Third, the ripple in Magnetometer A’s spectrum is the result of an averaging filter.  Apparently, to reduce the effect of sensor noise, each data point provided by the sensor is actually a running average of the current raw sample and the 14 preceding raw samples.  This results in a low passed signal that erodes motion data faster than 3.3 Hz and makes Magnetometer A poorly suited to measure user movements.  As Magnetometer A is commonly used in many smartphone models, this averaging filter contributed to the erroneous conception that magnetometer has low bandwidth.

Indeed, the spectrum for Magnetometer B is largely flat.  It suggests that the sensor data has not been artificially altered in any way and high frequency response has not been compromised.  Incidentally, the peaks at 20 and 40 Hz are the aliases of the first and third harmonic of the magnetic field created by 60Hz A/C currents (in the United States).
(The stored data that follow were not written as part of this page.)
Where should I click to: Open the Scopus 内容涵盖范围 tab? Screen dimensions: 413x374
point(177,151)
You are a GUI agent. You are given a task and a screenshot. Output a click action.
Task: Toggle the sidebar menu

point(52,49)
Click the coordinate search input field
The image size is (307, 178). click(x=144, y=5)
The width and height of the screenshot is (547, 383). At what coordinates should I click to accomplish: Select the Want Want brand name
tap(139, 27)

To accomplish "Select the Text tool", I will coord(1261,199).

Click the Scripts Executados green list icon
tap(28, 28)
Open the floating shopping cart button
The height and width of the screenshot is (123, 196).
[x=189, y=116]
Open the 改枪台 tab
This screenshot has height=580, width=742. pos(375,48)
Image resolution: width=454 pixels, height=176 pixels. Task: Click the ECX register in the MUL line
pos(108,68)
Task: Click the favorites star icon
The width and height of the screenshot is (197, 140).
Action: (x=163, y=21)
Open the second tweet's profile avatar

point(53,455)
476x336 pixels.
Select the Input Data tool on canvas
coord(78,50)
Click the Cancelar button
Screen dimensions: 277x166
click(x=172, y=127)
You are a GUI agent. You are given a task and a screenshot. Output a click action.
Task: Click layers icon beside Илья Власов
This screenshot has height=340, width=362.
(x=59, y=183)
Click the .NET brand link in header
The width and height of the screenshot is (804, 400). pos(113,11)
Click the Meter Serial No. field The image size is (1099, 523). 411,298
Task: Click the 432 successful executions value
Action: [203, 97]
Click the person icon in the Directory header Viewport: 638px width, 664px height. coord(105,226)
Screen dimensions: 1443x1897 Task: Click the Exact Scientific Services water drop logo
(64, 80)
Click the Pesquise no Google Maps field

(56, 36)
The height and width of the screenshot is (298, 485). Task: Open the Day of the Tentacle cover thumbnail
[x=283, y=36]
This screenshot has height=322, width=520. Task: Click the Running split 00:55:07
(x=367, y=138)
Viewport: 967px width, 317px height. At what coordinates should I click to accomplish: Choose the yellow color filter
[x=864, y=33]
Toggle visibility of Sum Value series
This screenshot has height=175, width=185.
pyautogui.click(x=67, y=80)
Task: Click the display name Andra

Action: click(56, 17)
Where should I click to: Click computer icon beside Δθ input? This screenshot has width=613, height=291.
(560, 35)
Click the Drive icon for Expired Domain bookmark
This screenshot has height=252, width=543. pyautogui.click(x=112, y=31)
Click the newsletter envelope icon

So far, we have focused on the noise and bandwidth of the magnetometer measurements.  However, even with the cleanest sensor data, a compass app still requires an algorithm to interpret them to find magnetic north.  Specifically, calibration is needed to remove the effects of ferromagnetic materials in a mobile device so that Earth’s magnetic field can be properly detected.  These materials include the maganese found in the battery (which constitutes hard-iron effects) and nickel found on the printed circuit boards and on component leads (which constitute soft-iron effects).  The magnetic alignment of these materials change when exposed to external magnetic fields, such as electro-magnetic field of a refrigerator motor or the permanent magnet on the buckle of a smartphone holster.  Many smartphones in production today, feature inferior calibration algorithms that can be confused by external magnetic fields and lose their compass heading (video link).

In summary, this article has illustrated some of the key sensor system considerations to create a useful compass app.  Good sensor performance relies on proper designs in three aspects: sensor component selection, sensor system architecture, and intelligent sensor algorithms.  Failure in any one will compromise the utility of the sensor.